Spotting the pitiful look that hung on Helen’s face, Jean realized that there were some questions she shouldn’t ask.
“I’m sorry, love,” she said to Helen, reaching her hand across the table and placing it warmly on top of the sad woman’s. The latter smiled gently, and a few tears flaked off her eyelashes.
“It’s a bastard, isn’t it?” Jean said, giving Helen a soft look of understanding. “My Glenn was a bastard. He cheated on me something awful. Did it with—”
“Jean!” Jack cried out in exasperation, his mouth full with food. Swallowing, he added, “Just leave off, alright?”
“I’m sorry, love.”
“It’s okay,” Helen said, smiling at Jean.
Thankfully for Jack, that was the last of her questions, and the three of them merely chatted away innocently while Jack finished his dinner and they finished the wine, Jean opening a second bottle. When he was done with dinner, Jack looked at his watch and realized it was ten. Tyler needed to be in bed. Jean and Helen remained around the dinner table polishing off several more glasses while Jack took the boy back next door and up to bed. Once Tyler had washed himself and brushed his teeth, Jack tucked him into bed.
Having finished, he gazed down at the boy.
“Do you think mum’ll come back?” Tyler suddenly asked.
The question caught Jack out and brought to the surface many of his own concerns involving Carrie.

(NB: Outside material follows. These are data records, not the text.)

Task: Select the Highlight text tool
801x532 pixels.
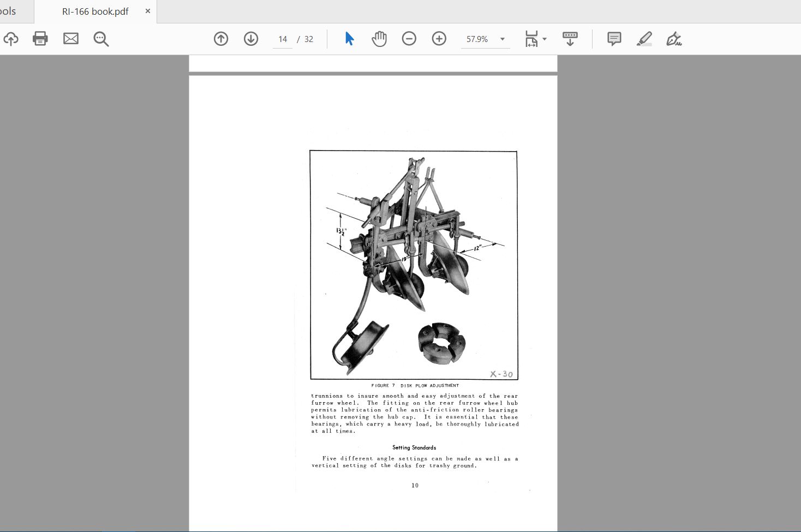Action: click(x=644, y=39)
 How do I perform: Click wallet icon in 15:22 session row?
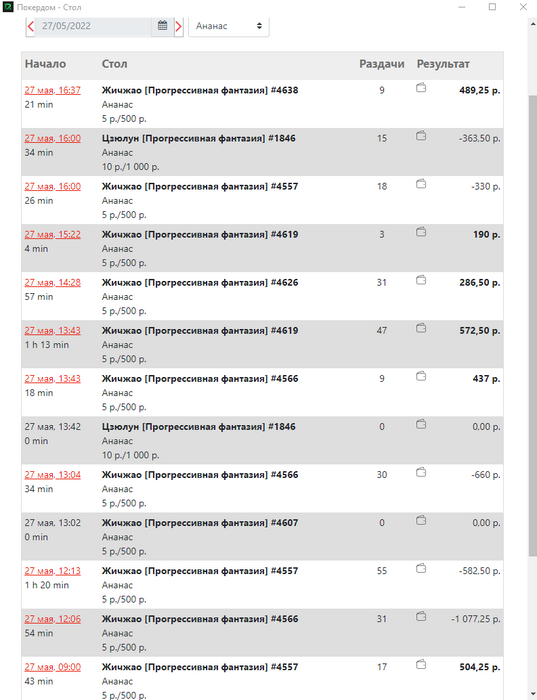pos(421,232)
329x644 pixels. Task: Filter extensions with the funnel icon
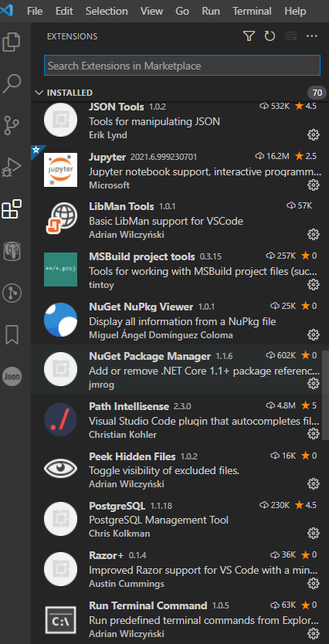tap(249, 36)
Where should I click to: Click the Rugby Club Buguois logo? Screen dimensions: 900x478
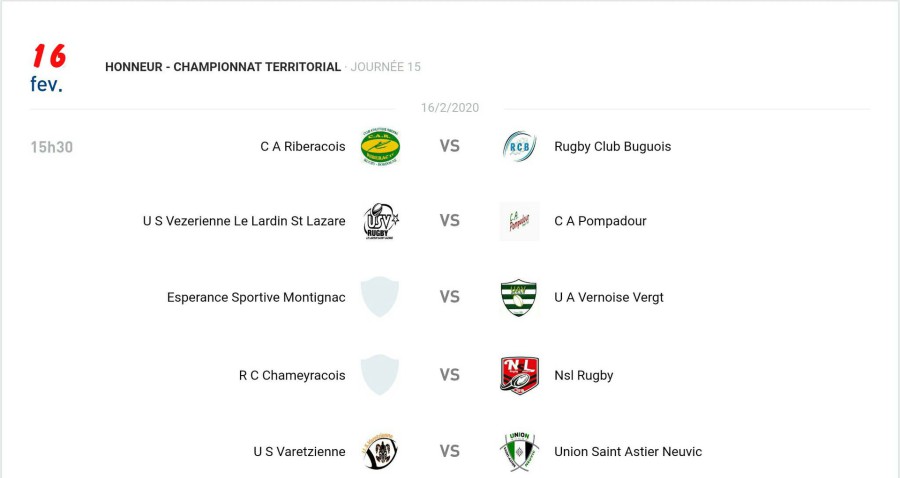pos(519,147)
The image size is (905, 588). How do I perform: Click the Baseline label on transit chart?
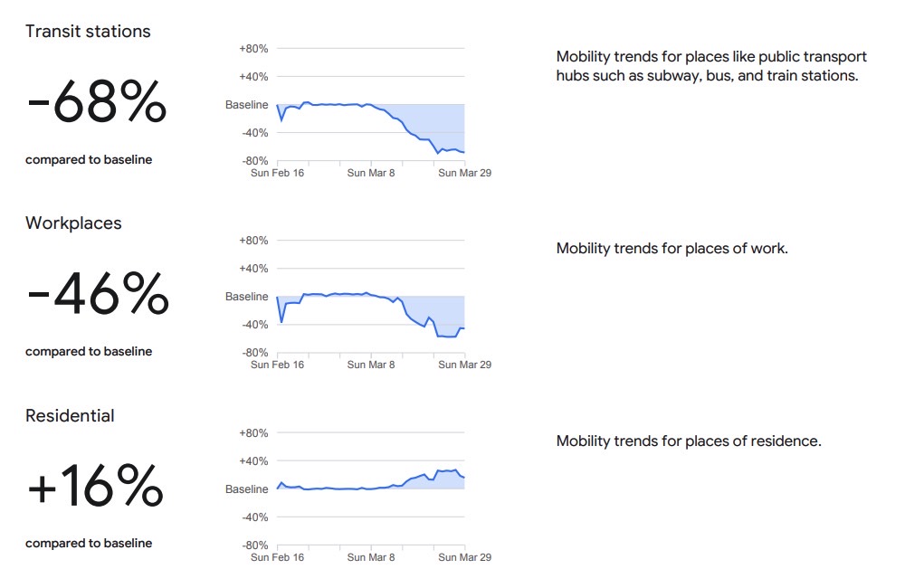[x=246, y=104]
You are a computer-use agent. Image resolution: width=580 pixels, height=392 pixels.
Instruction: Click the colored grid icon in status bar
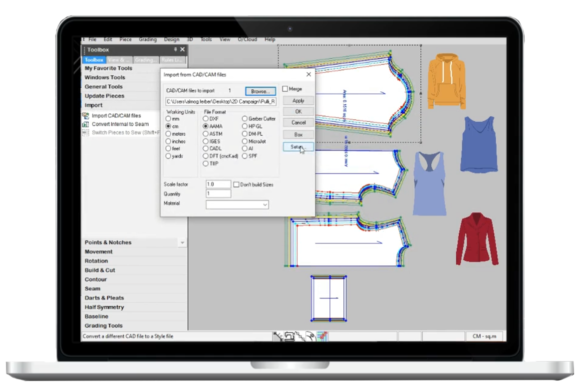pos(322,337)
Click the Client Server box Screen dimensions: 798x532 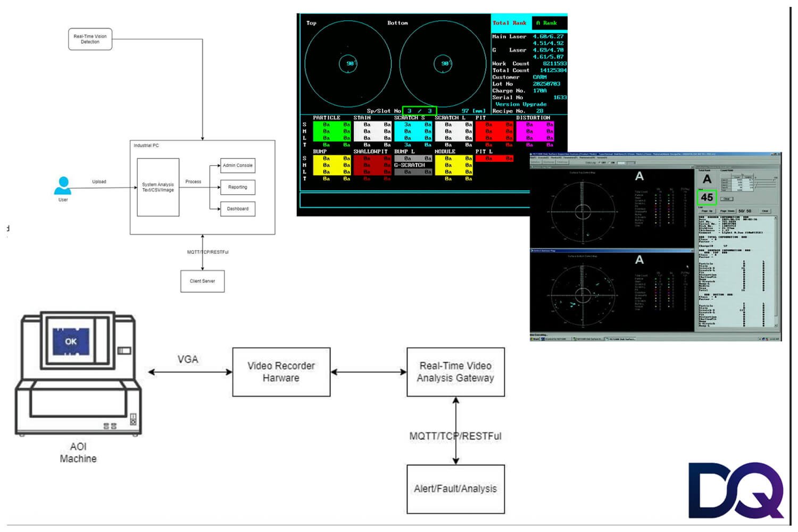click(x=202, y=281)
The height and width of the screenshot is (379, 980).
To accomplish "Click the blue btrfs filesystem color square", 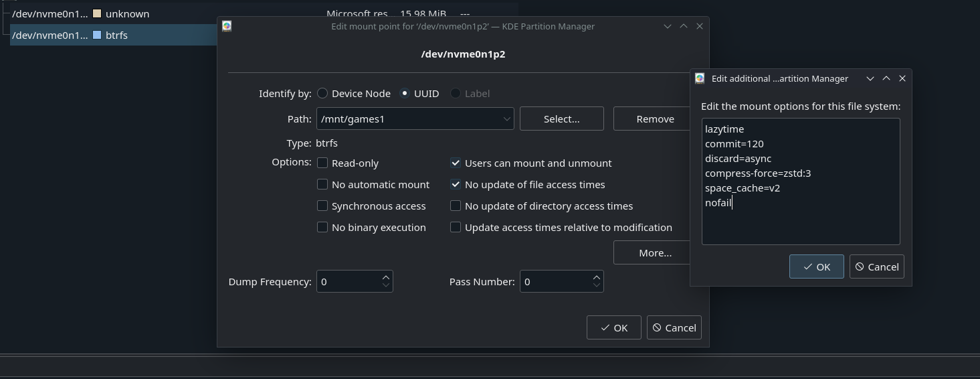I will pos(97,35).
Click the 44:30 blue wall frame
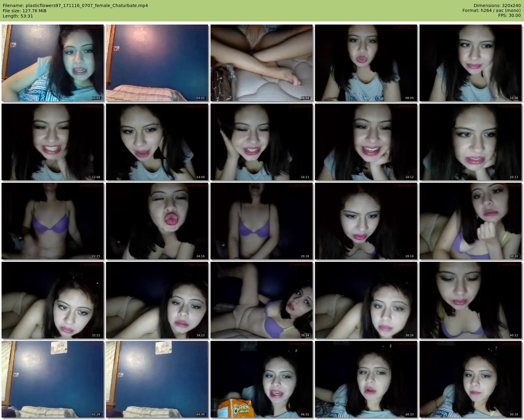 [157, 379]
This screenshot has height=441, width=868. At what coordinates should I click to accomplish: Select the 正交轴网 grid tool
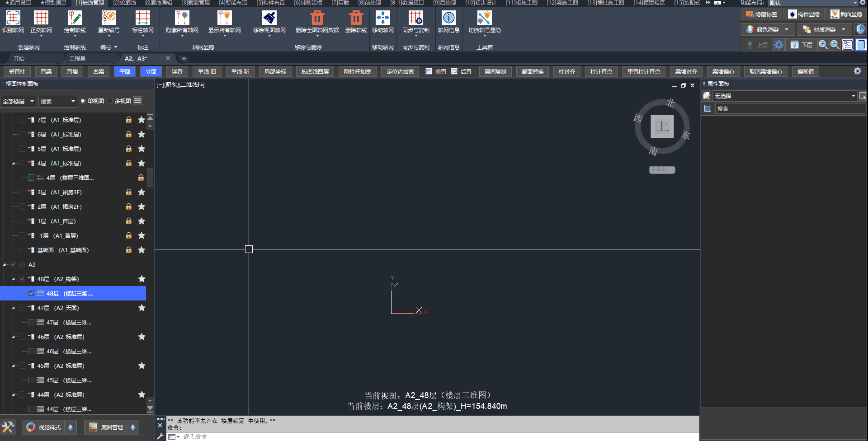(x=41, y=18)
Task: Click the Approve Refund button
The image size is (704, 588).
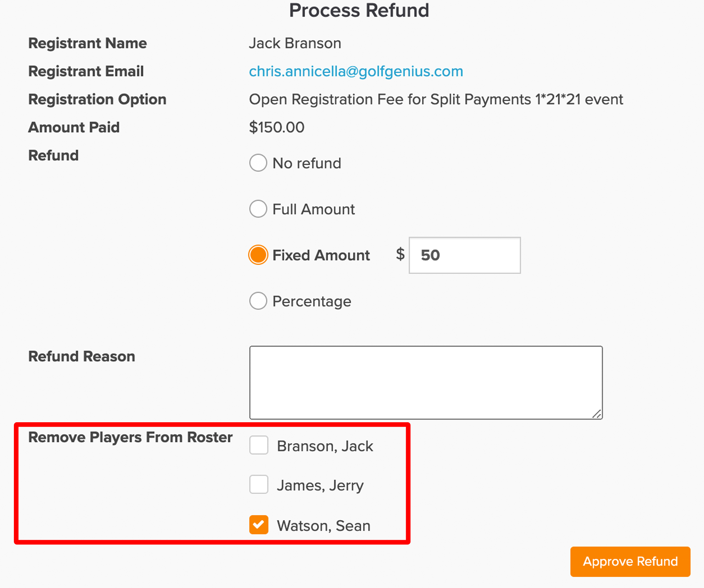Action: (630, 562)
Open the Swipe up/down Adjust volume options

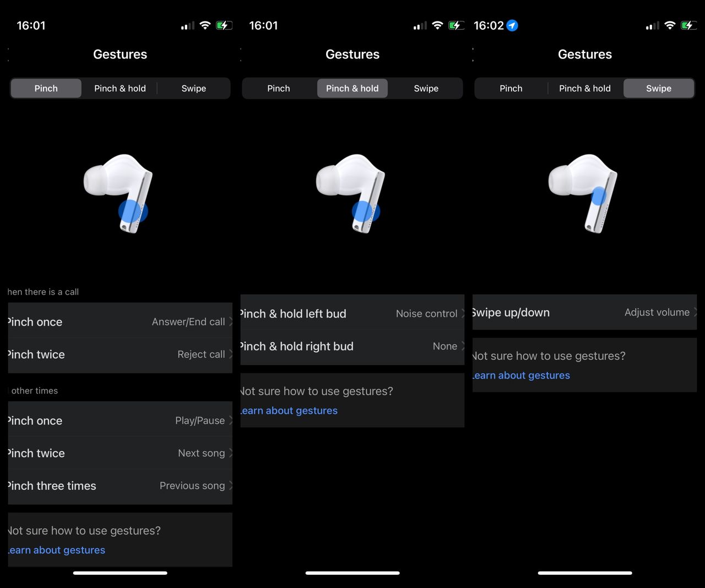pos(584,312)
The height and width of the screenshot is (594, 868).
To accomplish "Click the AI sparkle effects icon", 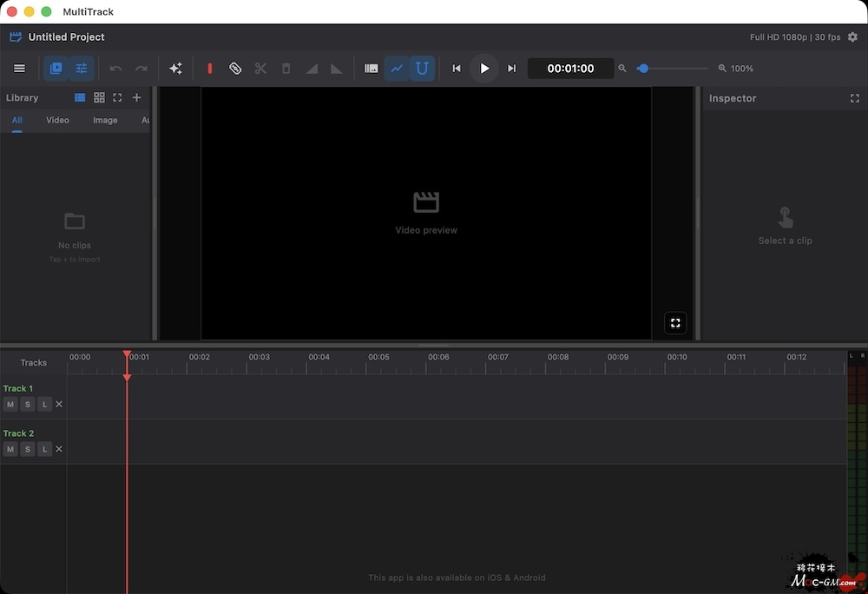I will [x=175, y=69].
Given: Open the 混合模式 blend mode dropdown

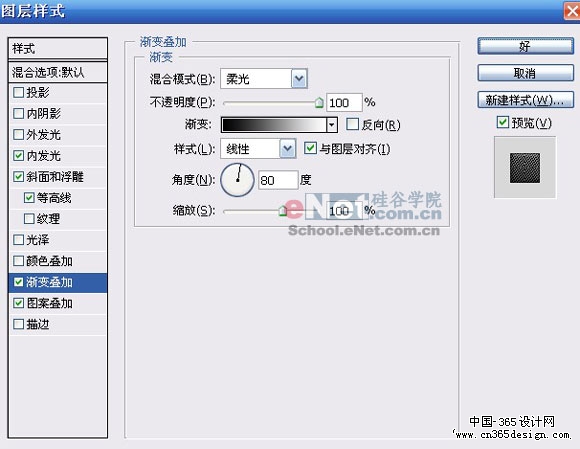Looking at the screenshot, I should point(299,79).
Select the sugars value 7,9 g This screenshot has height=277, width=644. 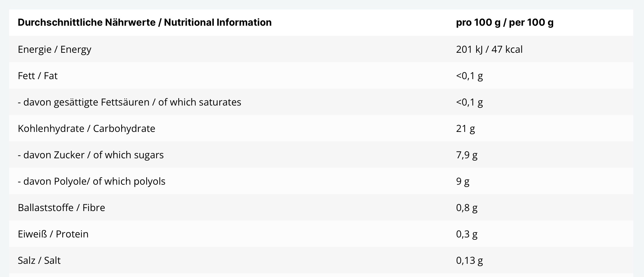[x=467, y=155]
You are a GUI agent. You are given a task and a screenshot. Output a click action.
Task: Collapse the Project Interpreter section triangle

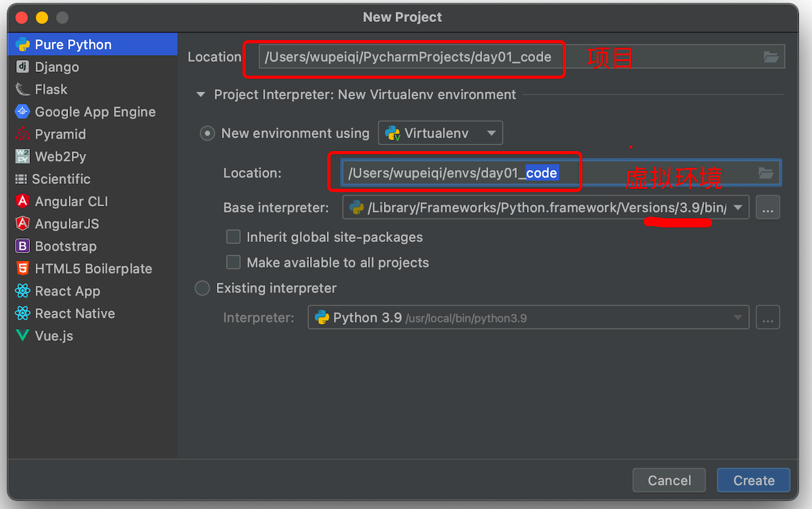201,95
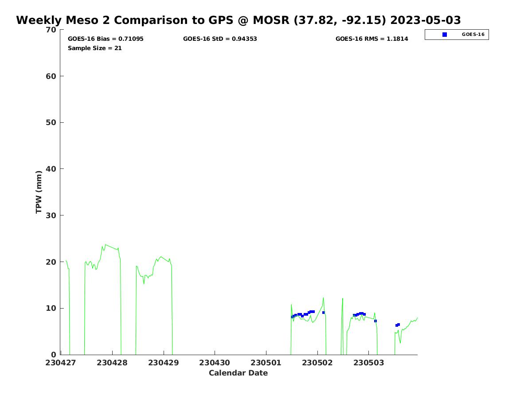Click the 230503 date tick label

(x=368, y=363)
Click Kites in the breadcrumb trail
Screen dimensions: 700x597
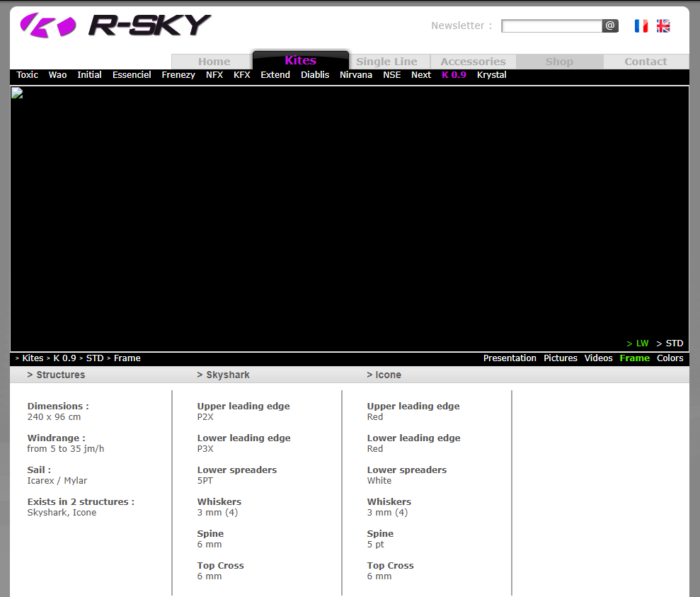(x=33, y=358)
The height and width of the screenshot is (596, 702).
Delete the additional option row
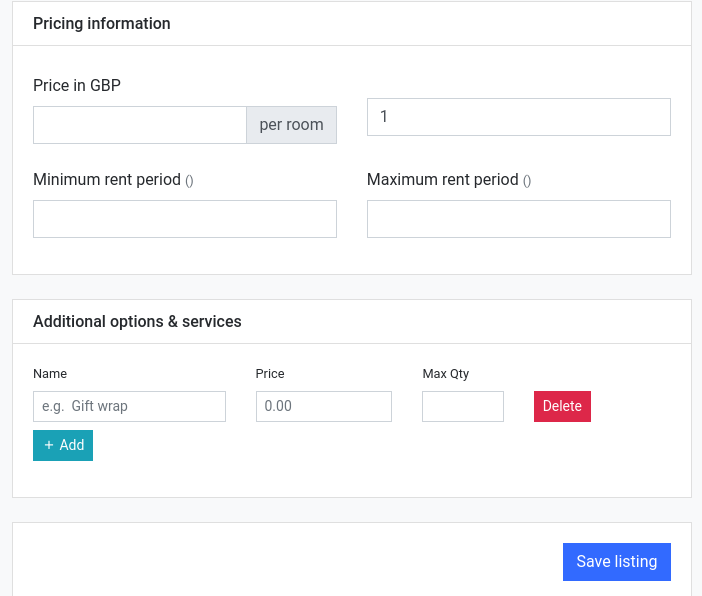coord(562,406)
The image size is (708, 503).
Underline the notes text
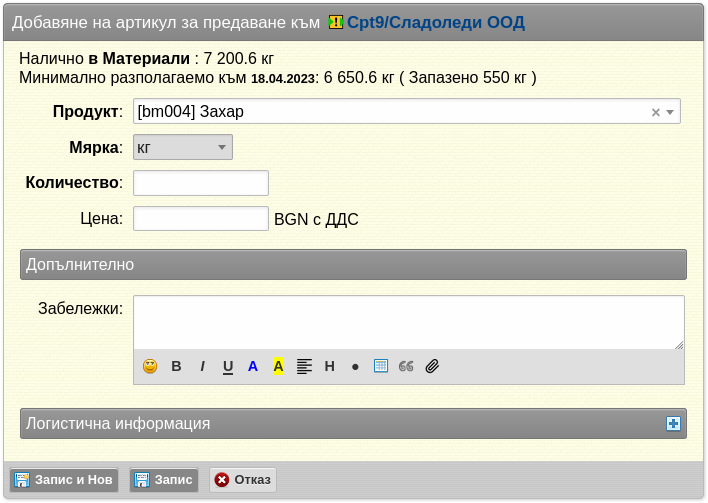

“Of course she will,” Jack reassured, though he wasn’t absolutely certain in his heart. “What makes you think she won’t?”
“It’s happened before.”
“When?”
“When I was littler. She took me to my aunty Karen’s, even though she’s not really my aunt, only a friend of mum’s. I was there for a long time.”
“And she never came and got you?”
“I ended up at Barbara’s.”
“Who’s that? Another aunt?”
“No. She’s a foster mum. Aunty Karen had to call Social Services, ’cause mum didn’t come back for so long.”
“What was Barbara’s like?”
“Terrible. She was really strict, and some of the other children there weren’t very nice. I had a fight with one boy because he kept stealing my stuff. That’s when I done this.”
The little boy pulled his left arm out of the bedsheets and showed the underside of his forearm. Jack spotted the semicircle of dotted white marks across the brown skin.
“He bit you?” Jack enquired.
“Yeah. His teeth went all the way in. He wouldn’t let go either. Barbara’s husband, Josh, had to pull him off. It hurt real bad. But I didn’t cry.”
“That’s good. I probably would have.”
“Really?” Tyler exclaimed.
“Yeah. Look I’ll show you something.”
Jack pulled his shirt out of his trousers and lifted it up. To the left of his abdomen, slightly above the hip, was a large latticework of scarring, a patch the size of a man’s hand.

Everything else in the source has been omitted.